Pasaje dado:
^^^^
Esto es lo que los profetas oyeron de Dios sobre el Mesías: “No tiene apariencia ni belleza para atraer nuestras miradas, ni aspecto para que nos agrade” (Isaías LIII, 2). La carne engañosa no nos deja ver a Jesús.
“Despreciado, desecho de los hombres, varón de dolores, sabe lo que es el padecer; como alguien de quien uno aparta su rostro, le deshonramos y le desestimamos” (Isaías LIII, 3). Como alguien ante quien uno aparta su rostro, es decir, como un castigado por causa de sus infamias.
“Tomó sobre Sí nuestras dolencias, cargó con nuestros dolores, y nosotros le reputamos como castigado, como herido por Dios y humillado” (Isaías LIII, 4). Su satisfacción fue sustitutiva. Cristo padeció, no por culpa propia, pues su única culpa fue la de no tener ninguna culpa, sino para restituir al Padre, en beneficio nuestro, el honor que le habíamos robado nosotros.
“Fue traspasado por nuestros pecados, quebrantado por nuestras culpas; el castigo, causa de nuestra paz, cayó sobre Él, y a través de sus llagas hemos sido curados. Éramos todos como ovejas errantes, seguimos cada cual nuestro propio camino; y Yahvé cargó sobre Él la iniquidad de todos nosotros” (Isaías LIII, 5-6).
Y “fue arrebatado por un juicio injusto” (Isaías LIII, 8). Alusión al procedimiento, contrario a todo derecho, que aplicaron los jueces en el proceso de Jesús. “Fue cortado de la tierra de los vivientes y herido por el crimen de mi pueblo” (Isaías LIII, 8).
Y “se le asignó sepultura entre los impíos… aunque no cometió injusticia ni hubo engaño en su boca” (Isaías LIII, 9). Aún después de muerto, Jesús debía estar expuesto a la humillación y ser enterrado con los ladrones. Con malhechores reposó en su muerte.
“Yahvé quiso quebrantarle con sufrimientos” (Isaías LIII, 10), porque sus sufrimientos fueron los más puros e inocentes.
Pero Dios Padre fue su auxiliador (cf. Isaías L, 7), y por eso no ha sido confundido (cf. Isaías L, 7). “No quedaré avergonzado” (Isaías L, 7). “Cerca está el que me justifica” (Isaías L, 8). “He aquí que Yahvé es mi auxiliador” (Isaías L, 9).
“Luego de ofrecer su vida en sacrificio por el pecado, verá descendencia y vivirá largos días, y la voluntad de Yahvé será cumplida por sus manos” (Isaías LIII, 10). Se cumplirá en Él el deseo del Padre, la conversión a Dios Padre de todos los pueblos, y el establecimiento del Reino de Dios en el mundo.
^^^^
Entradas sobre la localización de palabras y elementos:
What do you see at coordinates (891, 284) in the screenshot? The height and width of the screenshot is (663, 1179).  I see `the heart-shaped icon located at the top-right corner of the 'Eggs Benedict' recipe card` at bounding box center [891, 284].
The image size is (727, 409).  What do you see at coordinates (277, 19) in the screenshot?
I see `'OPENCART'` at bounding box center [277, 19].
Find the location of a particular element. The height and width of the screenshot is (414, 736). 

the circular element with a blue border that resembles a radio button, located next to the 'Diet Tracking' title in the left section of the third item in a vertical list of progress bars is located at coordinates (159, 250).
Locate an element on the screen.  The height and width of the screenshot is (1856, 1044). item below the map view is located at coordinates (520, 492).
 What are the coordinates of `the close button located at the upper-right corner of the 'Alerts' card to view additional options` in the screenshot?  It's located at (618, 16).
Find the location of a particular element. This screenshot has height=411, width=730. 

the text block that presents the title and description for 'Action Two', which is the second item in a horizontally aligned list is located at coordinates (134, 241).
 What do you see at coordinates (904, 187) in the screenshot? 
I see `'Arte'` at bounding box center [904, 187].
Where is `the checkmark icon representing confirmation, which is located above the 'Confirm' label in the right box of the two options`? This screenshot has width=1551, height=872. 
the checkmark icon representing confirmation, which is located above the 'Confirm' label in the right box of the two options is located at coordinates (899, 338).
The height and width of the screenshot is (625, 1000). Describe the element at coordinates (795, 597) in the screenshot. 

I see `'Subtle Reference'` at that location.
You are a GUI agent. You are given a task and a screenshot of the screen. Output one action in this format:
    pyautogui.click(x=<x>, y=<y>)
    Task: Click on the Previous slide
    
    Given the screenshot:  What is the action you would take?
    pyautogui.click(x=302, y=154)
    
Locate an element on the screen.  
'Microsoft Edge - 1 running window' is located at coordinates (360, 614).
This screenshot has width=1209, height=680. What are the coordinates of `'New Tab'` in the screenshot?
^^^^
Lo que se pide: Traduzca al inglés la siguiente oración del comentario sobre Isaías LIII: «Aún después de muerto, Jesús debía estar expuesto a la humillación y ser enterrado con los ladrones.»

Solución del ejercicio: Even after death, Jesus was to be exposed to humiliation and buried with the thieves.